## Dataset records
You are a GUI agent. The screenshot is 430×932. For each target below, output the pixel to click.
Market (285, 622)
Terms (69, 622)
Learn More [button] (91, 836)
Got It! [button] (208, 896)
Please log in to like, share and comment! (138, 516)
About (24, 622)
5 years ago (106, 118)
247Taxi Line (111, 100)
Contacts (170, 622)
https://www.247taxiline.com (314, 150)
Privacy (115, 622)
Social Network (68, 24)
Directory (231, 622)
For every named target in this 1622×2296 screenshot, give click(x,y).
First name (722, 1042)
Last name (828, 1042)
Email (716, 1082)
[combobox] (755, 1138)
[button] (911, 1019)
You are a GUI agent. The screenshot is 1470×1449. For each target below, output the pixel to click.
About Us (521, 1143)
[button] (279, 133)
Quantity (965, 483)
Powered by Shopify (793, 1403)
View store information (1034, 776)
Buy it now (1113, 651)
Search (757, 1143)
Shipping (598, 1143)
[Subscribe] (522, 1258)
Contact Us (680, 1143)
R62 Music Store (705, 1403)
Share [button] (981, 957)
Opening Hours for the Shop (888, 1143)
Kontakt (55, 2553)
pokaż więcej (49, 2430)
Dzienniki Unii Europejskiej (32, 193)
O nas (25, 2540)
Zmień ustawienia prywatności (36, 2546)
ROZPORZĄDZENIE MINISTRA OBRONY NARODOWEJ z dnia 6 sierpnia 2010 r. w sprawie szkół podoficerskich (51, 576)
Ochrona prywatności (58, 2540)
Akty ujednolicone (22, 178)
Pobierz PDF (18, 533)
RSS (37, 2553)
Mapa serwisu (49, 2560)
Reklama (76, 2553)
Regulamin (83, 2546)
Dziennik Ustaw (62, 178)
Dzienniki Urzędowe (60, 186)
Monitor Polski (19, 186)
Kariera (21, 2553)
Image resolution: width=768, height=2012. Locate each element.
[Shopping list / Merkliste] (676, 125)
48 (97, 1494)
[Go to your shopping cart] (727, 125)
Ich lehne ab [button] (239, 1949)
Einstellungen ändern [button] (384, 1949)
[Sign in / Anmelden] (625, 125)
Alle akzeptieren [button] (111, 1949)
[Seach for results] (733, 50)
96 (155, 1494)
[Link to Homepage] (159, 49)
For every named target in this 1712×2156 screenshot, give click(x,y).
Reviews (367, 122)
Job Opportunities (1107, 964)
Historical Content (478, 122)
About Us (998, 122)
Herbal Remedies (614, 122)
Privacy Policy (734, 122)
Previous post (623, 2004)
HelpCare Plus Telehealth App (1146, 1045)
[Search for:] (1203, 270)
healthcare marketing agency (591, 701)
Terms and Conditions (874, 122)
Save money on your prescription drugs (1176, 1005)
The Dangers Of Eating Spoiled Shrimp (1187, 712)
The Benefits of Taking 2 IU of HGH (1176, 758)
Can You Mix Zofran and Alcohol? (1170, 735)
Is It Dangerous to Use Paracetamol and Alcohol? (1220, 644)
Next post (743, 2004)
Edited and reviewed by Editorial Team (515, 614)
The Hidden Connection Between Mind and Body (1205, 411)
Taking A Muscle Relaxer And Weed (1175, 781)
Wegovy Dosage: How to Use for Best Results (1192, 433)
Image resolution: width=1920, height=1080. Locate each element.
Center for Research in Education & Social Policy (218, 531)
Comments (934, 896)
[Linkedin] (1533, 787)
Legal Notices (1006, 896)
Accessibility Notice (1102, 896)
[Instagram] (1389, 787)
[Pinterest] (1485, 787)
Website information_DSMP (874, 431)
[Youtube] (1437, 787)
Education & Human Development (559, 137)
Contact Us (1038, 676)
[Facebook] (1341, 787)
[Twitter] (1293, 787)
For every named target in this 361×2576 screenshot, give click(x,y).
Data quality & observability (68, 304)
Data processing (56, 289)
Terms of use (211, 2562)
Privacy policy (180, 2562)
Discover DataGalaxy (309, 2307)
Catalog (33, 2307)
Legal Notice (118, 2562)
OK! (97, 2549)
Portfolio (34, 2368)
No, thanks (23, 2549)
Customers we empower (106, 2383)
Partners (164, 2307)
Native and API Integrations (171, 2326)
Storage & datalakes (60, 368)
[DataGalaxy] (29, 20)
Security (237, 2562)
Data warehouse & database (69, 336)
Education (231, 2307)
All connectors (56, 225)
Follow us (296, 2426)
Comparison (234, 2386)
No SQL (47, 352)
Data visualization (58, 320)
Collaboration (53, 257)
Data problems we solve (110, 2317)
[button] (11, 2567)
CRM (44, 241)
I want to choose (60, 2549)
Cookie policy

## Goal of the exercise
Print the material above once more, exactly.

## Answer section
You are a GUI agent. The screenshot is 430×932. For each target below, output the pixel to click.
Market (285, 622)
Terms (69, 622)
Learn More [button] (91, 836)
Got It! [button] (208, 896)
Please log in to like, share and comment! (138, 516)
About (24, 622)
5 years ago (106, 118)
247Taxi Line (111, 100)
Contacts (170, 622)
https://www.247taxiline.com (314, 150)
Privacy (115, 622)
Social Network (68, 24)
Directory (231, 622)
For every named target in this 1622×2296 screenshot, give click(x,y).
First name (722, 1042)
Last name (828, 1042)
Email (716, 1082)
[combobox] (755, 1138)
[button] (911, 1019)
You are a GUI agent. The screenshot is 1470×1449. For each target below, output the pixel to click.
About Us (521, 1143)
[button] (279, 133)
Quantity (965, 483)
Powered by Shopify (793, 1403)
View store information (1034, 776)
Buy it now (1113, 651)
Search (757, 1143)
Shipping (598, 1143)
[Subscribe] (522, 1258)
Contact Us (680, 1143)
R62 Music Store (705, 1403)
Share [button] (981, 957)
Opening Hours for the Shop (888, 1143)
Kontakt (55, 2553)
pokaż więcej (49, 2430)
Dzienniki Unii Europejskiej (32, 193)
O nas (25, 2540)
Zmień ustawienia prywatności (36, 2546)
ROZPORZĄDZENIE MINISTRA OBRONY NARODOWEJ z dnia 6 sierpnia 2010 r. w sprawie szkół podoficerskich (51, 576)
Ochrona prywatności (58, 2540)
Akty ujednolicone (22, 178)
Pobierz PDF (18, 533)
RSS (37, 2553)
Mapa serwisu (49, 2560)
Reklama (76, 2553)
Regulamin (83, 2546)
Dziennik Ustaw (62, 178)
Dzienniki Urzędowe (60, 186)
Monitor Polski (19, 186)
Kariera (21, 2553)
Image resolution: width=768, height=2012. Locate each element.
[Shopping list / Merkliste] (676, 125)
48 (97, 1494)
[Go to your shopping cart] (727, 125)
Ich lehne ab [button] (239, 1949)
Einstellungen ändern [button] (384, 1949)
[Sign in / Anmelden] (625, 125)
Alle akzeptieren [button] (111, 1949)
[Seach for results] (733, 50)
96 (155, 1494)
[Link to Homepage] (159, 49)
For every named target in this 1712×2156 screenshot, give click(x,y).
Reviews (367, 122)
Job Opportunities (1107, 964)
Historical Content (478, 122)
About Us (998, 122)
Herbal Remedies (614, 122)
Privacy Policy (734, 122)
Previous post (623, 2004)
HelpCare Plus Telehealth App (1146, 1045)
[Search for:] (1203, 270)
healthcare marketing agency (591, 701)
Terms and Conditions (874, 122)
Save money on your prescription drugs (1176, 1005)
The Dangers Of Eating Spoiled Shrimp (1187, 712)
The Benefits of Taking 2 IU of HGH (1176, 758)
Can You Mix Zofran and Alcohol? (1170, 735)
Is It Dangerous to Use Paracetamol and Alcohol? (1220, 644)
Next post (743, 2004)
Edited and reviewed by Editorial Team (515, 614)
The Hidden Connection Between Mind and Body (1205, 411)
Taking A Muscle Relaxer And Weed (1175, 781)
Wegovy Dosage: How to Use for Best Results (1192, 433)
Image resolution: width=1920, height=1080. Locate each element.
Center for Research in Education & Social Policy (218, 531)
Comments (934, 896)
[Linkedin] (1533, 787)
Legal Notices (1006, 896)
Accessibility Notice (1102, 896)
[Instagram] (1389, 787)
[Pinterest] (1485, 787)
Website information_DSMP (874, 431)
[Youtube] (1437, 787)
Education & Human Development (559, 137)
Contact Us (1038, 676)
[Facebook] (1341, 787)
[Twitter] (1293, 787)
For every named target in this 361×2576 screenshot, give click(x,y).
Data quality & observability (68, 304)
Data processing (56, 289)
Terms of use (211, 2562)
Privacy policy (180, 2562)
Discover DataGalaxy (309, 2307)
Catalog (33, 2307)
Legal Notice (118, 2562)
OK! (97, 2549)
Portfolio (34, 2368)
No, thanks (23, 2549)
Customers we empower (106, 2383)
Partners (164, 2307)
Native and API Integrations (171, 2326)
Storage & datalakes (60, 368)
[DataGalaxy] (29, 20)
Security (237, 2562)
Data warehouse & database (69, 336)
Education (231, 2307)
All connectors (56, 225)
Follow us (296, 2426)
Comparison (234, 2386)
No SQL (47, 352)
Data visualization (58, 320)
Collaboration (53, 257)
Data problems we solve (110, 2317)
[button] (11, 2567)
CRM (44, 241)
I want to choose (60, 2549)
Cookie policy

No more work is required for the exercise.